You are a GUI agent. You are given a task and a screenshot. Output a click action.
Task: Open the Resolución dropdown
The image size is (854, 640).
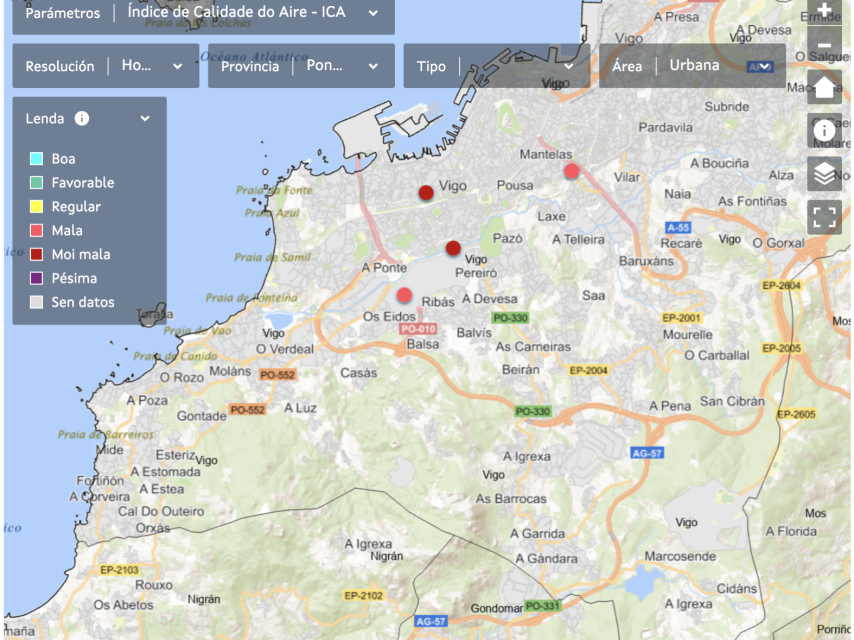click(177, 66)
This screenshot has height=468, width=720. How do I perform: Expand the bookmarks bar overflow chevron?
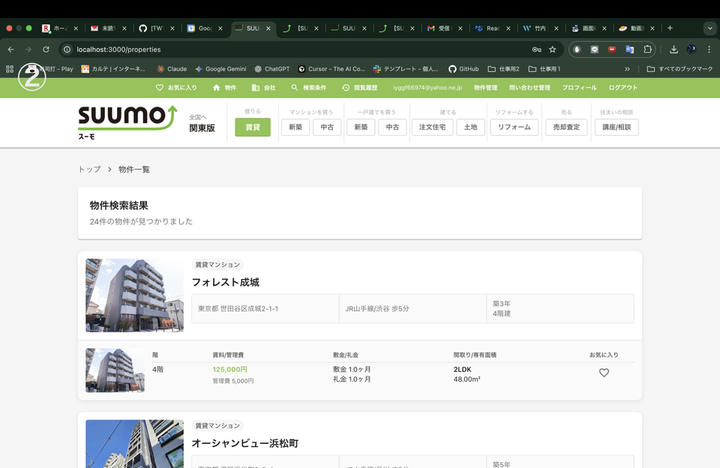627,69

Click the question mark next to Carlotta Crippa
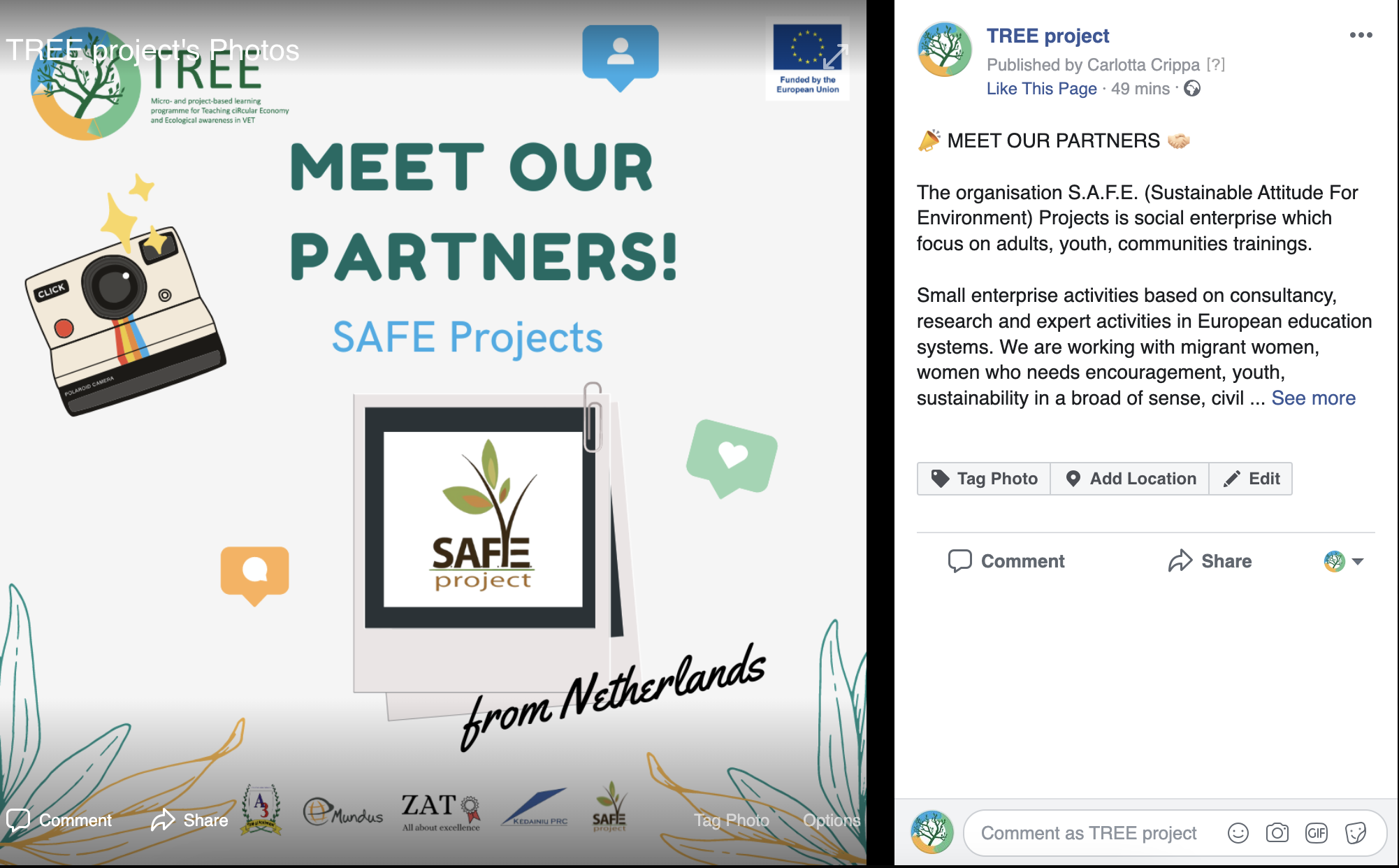coord(1216,64)
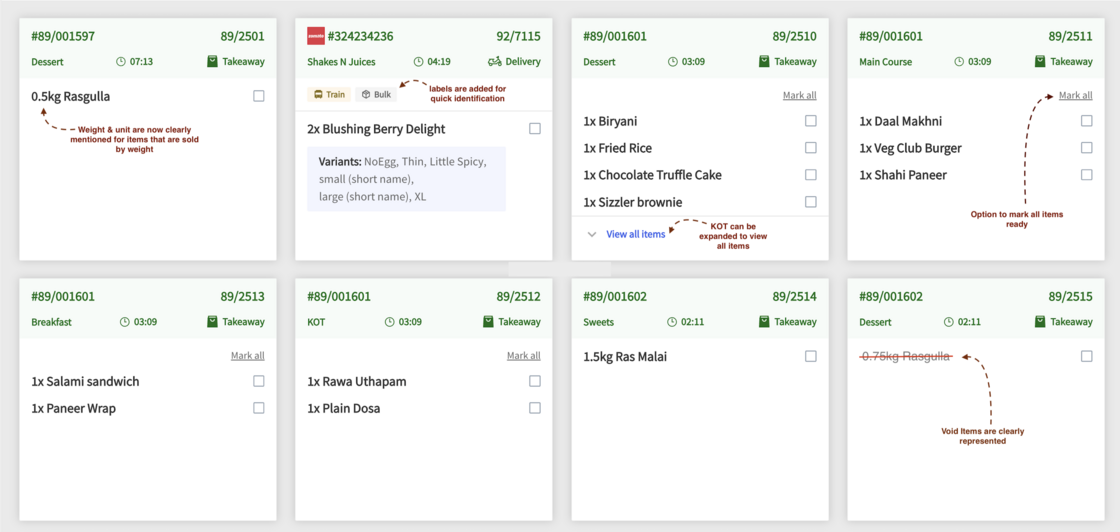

▬▬▬

• **Task directions**
Can you turn the data above into a numbered list, skipping the blank lines and leaving the pictures out?

• **Task response**
1. You are a GUI agent. You are given a task and a screenshot. Output a click action.
2. Task: Open the Resolución dropdown
3. The image size is (854, 640).
4. click(177, 66)
5. This screenshot has height=468, width=720. How do I perform: Expand the bookmarks bar overflow chevron?
6. 627,69
7. Click the question mark next to Carlotta Crippa
8. coord(1216,64)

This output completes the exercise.